Répondre à un légitime besoin de sécurité, est-ce donner dans la surenchère ?Depuis des années, mais plus encore ces derniers mois, des contre-vérités se sont imposées dans le débat public.
L’essor des réseaux sociaux et des chaînes d’information en continu favorise de fait une information caricaturale et l’amplification de discours réactionnaires. Ceci se vérifie, par exemple à l’audience des médias du milliardaire Vincent Bolloré : Cnews, C8, Europe1 ou le JDD.
Désormais, la communication ne repose plus sur des arguments chiffrés et vérifiés, mais sur l’expression des affects et des ressentis. Ceci a notamment pour effet d’entraîner une diffusion plus forte des faits divers, dont on sait qu’ils intéressent et suscitent l’émotion.
C’est ainsi que s’est imposée la conviction que l’immigration et l’insécurité menacent les fondements même de la nation française.
Mais ce qui aujourd’hui est grave est que, loin de rétablir la réalité des faits, nos gouvernants, eux-mêmes, en viennent à relayer des postures, qui étaient jusqu’ici l’apanage de l’extrême droite identitaire. Je prends deux exemples sur ces sujets.
Sur la question de l’immigration d’abord, les discours de vérité sont devenus inaudibles. On le voit dans les propos du ministre de l’intérieur sur les « français de papiers » ou « la régression ethnique » ou même dans ceux du premier ministre parlant de « submersion migratoire », alors même que la France accueille beaucoup moins d’exilés que ne le font bien d’autres pays européens.
De la même façon, en médiatisant à outrance des faits divers criminels impliquant des étrangers ayant l’obligation de quitter la France, on veut faire croire que tous les étrangers sous OQTF sont des terroristes, des assassins ou au mieux des délinquants, alors que 99 % d’entre eux, ayant vécu le traumatisme de l’exil, ne demandent qu’à s’intégrer en France et y construire par leur travail leurs projets de vie.

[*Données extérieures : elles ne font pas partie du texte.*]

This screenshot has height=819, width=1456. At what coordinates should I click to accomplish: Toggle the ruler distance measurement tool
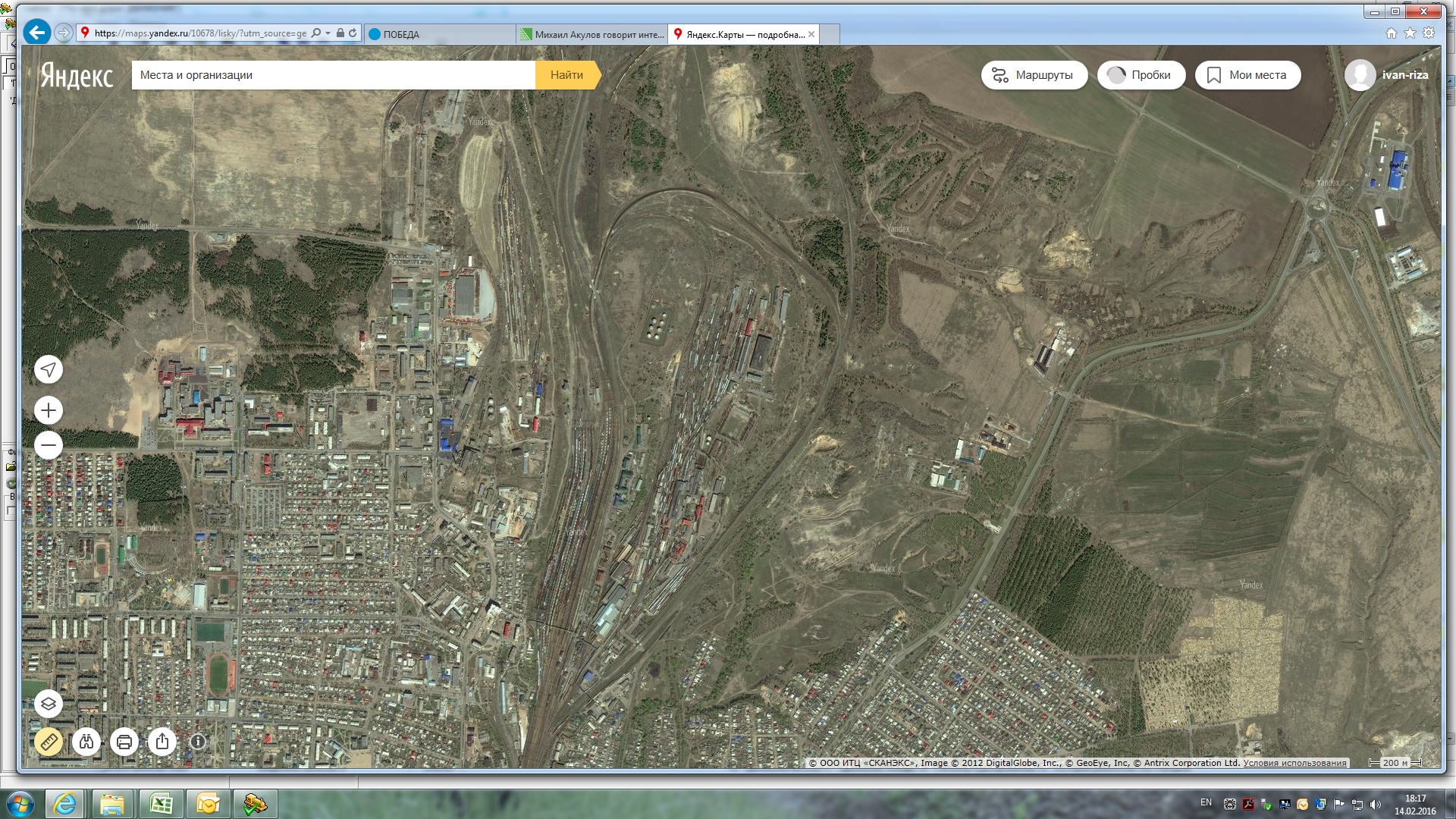pos(49,742)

Autre exemple, ayant trait cette fois à la sécurité, puisque notre ministre de la justice vient d’interdire que soient proposées en prison des activités supposées ludiques, alors que, suite à un appel à projets de l’administration pénitentiaire, il s’agissait d’accompagner des personnes détenues sur le chemin de leur réinsertion, car là est, pour la société, le véritable enjeu.

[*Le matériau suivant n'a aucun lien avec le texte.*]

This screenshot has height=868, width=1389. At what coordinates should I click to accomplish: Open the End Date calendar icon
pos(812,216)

A médiatiser sans nuances de prétendues activités ludiques en prison, on en vient à oublier que la mission principale de la détention est bien de prévenir la récidive. Mais comment ressortiront celles et ceux que l’on oublie derrière les murs des prisons quand ils accumulent au quotidien une violence inouïe du fait de conditions de détention indignes ?
Valéry Giscard d’Estaing disait en son temps que la détention n’est que « la privation de la liberté d’aller et de venir et rien d’autre ». Nous en sommes loin et l’on ne peut imaginer que les personnes détenues sortiront différentes si on ne cesse de les maintenir dans des conditions qui étaient justement celles qui les ont conduites en prison.
Dans ce climat difficile sur ces questions d’immigration ou de sécurité, on aurait pu espérer que nos politiques contribuent à informer l’opinion plutôt que de la suivre. Mais l’on voit bien,hélas, qu’au lieu de poser les conditions d’un débat éclairé, on ne fait qu’engager de mauvais procès, mettant à mal la société toute entière.